§ The task
According to the biography of the Romanian chemist, when did she become a full member of the Romanian Academy?

# Start of Passage given

Maria-Magdalena Zaharescu (born 1938) is a Romanian chemist, specializing in the physical chemistry of oxide systems.

Dr. Zaharescu was a Senior Researcher and Head of Department at the “Ilie Murgulescu” Institute of Physical Chemistry of the Romanian Academy in Bucharest. In 2001, she was elected a corresponding member of the Romanian Academy and became a full member in June 2015. On December 1, 2017, she was awarded a Knight of the Order of the Star of Romania.

She was one of the 100 women scientists featured in "Successful Women Ceramic and Glass Scientists and Engineers: 100 Inspirational Profiles"   by Lynnette Madsen (2016).

Scientific Interests 

Her scientific interests include:

 Physical chemistry of oxide systems (reactions mechanisms, thermal phase equilibria, structure-properties correlations).

# End of Passage given
# Start of Excerpted data

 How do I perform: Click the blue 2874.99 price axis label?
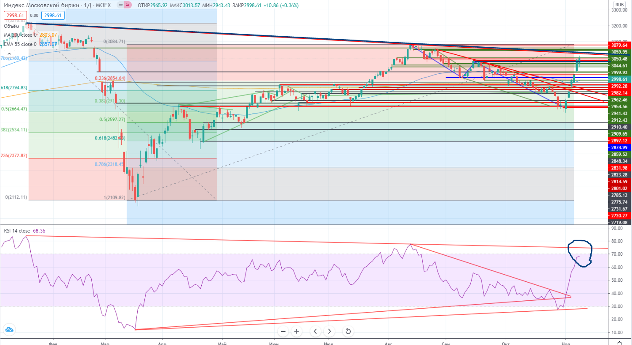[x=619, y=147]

# End of Excerpted data
# Start of Excerpted data

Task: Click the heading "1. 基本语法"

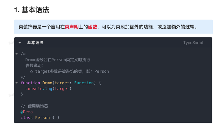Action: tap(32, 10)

# End of Excerpted data
# Start of Excerpted data

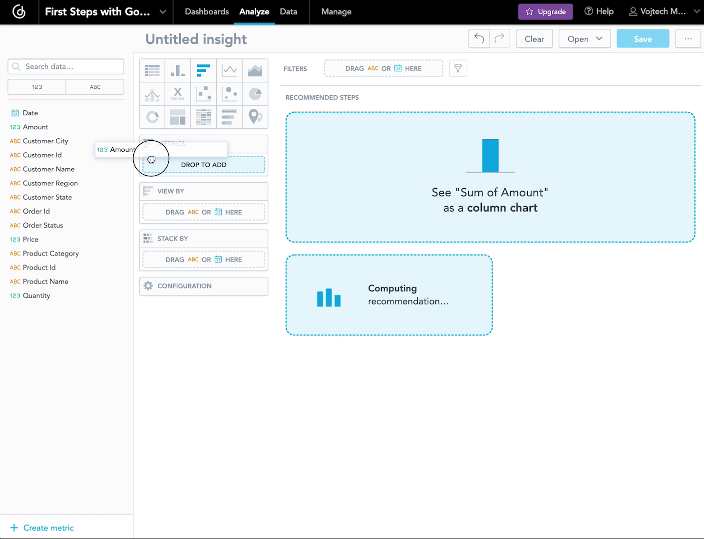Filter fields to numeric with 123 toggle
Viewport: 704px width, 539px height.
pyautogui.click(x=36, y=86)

# End of Excerpted data

§ Task solution
June 2015